THE PROBLEM - Restate the entries word for word, omitting nothing.

Collected data entries:
..........

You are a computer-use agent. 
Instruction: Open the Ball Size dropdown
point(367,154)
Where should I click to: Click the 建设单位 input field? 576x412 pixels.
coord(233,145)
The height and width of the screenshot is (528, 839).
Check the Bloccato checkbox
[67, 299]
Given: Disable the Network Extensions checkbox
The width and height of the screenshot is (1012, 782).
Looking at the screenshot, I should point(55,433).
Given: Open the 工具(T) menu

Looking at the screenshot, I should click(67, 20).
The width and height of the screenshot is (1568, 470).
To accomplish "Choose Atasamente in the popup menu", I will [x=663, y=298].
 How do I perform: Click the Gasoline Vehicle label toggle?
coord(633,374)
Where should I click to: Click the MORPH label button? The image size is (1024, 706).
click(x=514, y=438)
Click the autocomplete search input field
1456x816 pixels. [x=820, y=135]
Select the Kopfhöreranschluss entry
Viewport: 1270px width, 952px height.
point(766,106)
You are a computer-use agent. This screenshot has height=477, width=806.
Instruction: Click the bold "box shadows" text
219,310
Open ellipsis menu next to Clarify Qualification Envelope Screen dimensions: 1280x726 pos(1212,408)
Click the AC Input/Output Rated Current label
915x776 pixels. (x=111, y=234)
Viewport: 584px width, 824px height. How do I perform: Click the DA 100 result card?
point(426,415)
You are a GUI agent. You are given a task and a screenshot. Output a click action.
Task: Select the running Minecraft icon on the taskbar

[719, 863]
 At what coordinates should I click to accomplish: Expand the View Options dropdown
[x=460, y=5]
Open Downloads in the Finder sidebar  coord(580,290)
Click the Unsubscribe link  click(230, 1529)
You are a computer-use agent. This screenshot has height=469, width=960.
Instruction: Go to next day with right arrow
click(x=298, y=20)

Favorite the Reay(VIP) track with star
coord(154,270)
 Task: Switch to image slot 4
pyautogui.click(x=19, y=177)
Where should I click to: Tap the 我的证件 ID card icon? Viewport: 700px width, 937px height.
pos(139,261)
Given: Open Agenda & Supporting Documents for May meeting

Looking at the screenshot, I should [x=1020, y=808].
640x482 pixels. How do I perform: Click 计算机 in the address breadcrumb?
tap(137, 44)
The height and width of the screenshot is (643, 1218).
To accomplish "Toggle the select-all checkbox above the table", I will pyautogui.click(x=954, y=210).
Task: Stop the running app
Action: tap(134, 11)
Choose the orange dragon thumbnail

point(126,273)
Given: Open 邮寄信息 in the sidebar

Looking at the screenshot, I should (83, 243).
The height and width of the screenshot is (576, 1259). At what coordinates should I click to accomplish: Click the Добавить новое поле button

..........

THE COMPLETED TASK -
You are a computer-use agent. 
Instruction: Open the Ball Size dropdown
point(367,154)
Where should I click to: Click the 建设单位 input field? 576x412 pixels.
coord(233,145)
The height and width of the screenshot is (528, 839).
Check the Bloccato checkbox
[67, 299]
Given: Disable the Network Extensions checkbox
The width and height of the screenshot is (1012, 782).
Looking at the screenshot, I should point(55,433).
Given: Open the 工具(T) menu

Looking at the screenshot, I should click(67, 20).
The width and height of the screenshot is (1568, 470).
To accomplish "Choose Atasamente in the popup menu", I will [x=663, y=298].
 How do I perform: Click the Gasoline Vehicle label toggle?
coord(633,374)
Where should I click to: Click the MORPH label button? The image size is (1024, 706).
click(x=514, y=438)
Click the autocomplete search input field
1456x816 pixels. [x=820, y=135]
Select the Kopfhöreranschluss entry
Viewport: 1270px width, 952px height.
point(766,106)
You are a computer-use agent. This screenshot has height=477, width=806.
Instruction: Click the bold "box shadows" text
219,310
Open ellipsis menu next to Clarify Qualification Envelope Screen dimensions: 1280x726 pos(1212,408)
Click the AC Input/Output Rated Current label
915x776 pixels. (x=111, y=234)
Viewport: 584px width, 824px height. How do I perform: Click the DA 100 result card?
point(426,415)
You are a GUI agent. You are given a task and a screenshot. Output a click action.
Task: Select the running Minecraft icon on the taskbar

[719, 863]
 At what coordinates should I click to accomplish: Expand the View Options dropdown
[x=460, y=5]
Open Downloads in the Finder sidebar  coord(580,290)
Click the Unsubscribe link  click(230, 1529)
You are a computer-use agent. This screenshot has height=469, width=960.
Instruction: Go to next day with right arrow
click(x=298, y=20)

Favorite the Reay(VIP) track with star
coord(154,270)
 Task: Switch to image slot 4
pyautogui.click(x=19, y=177)
Where should I click to: Tap the 我的证件 ID card icon? Viewport: 700px width, 937px height.
pos(139,261)
Given: Open Agenda & Supporting Documents for May meeting

Looking at the screenshot, I should [x=1020, y=808].
640x482 pixels. How do I perform: Click 计算机 in the address breadcrumb?
tap(137, 44)
The height and width of the screenshot is (643, 1218).
To accomplish "Toggle the select-all checkbox above the table", I will pyautogui.click(x=954, y=210).
Task: Stop the running app
Action: tap(134, 11)
Choose the orange dragon thumbnail

point(126,273)
Given: Open 邮寄信息 in the sidebar

Looking at the screenshot, I should (83, 243).
The height and width of the screenshot is (576, 1259). At what coordinates should I click to accomplish: Click the Добавить новое поле button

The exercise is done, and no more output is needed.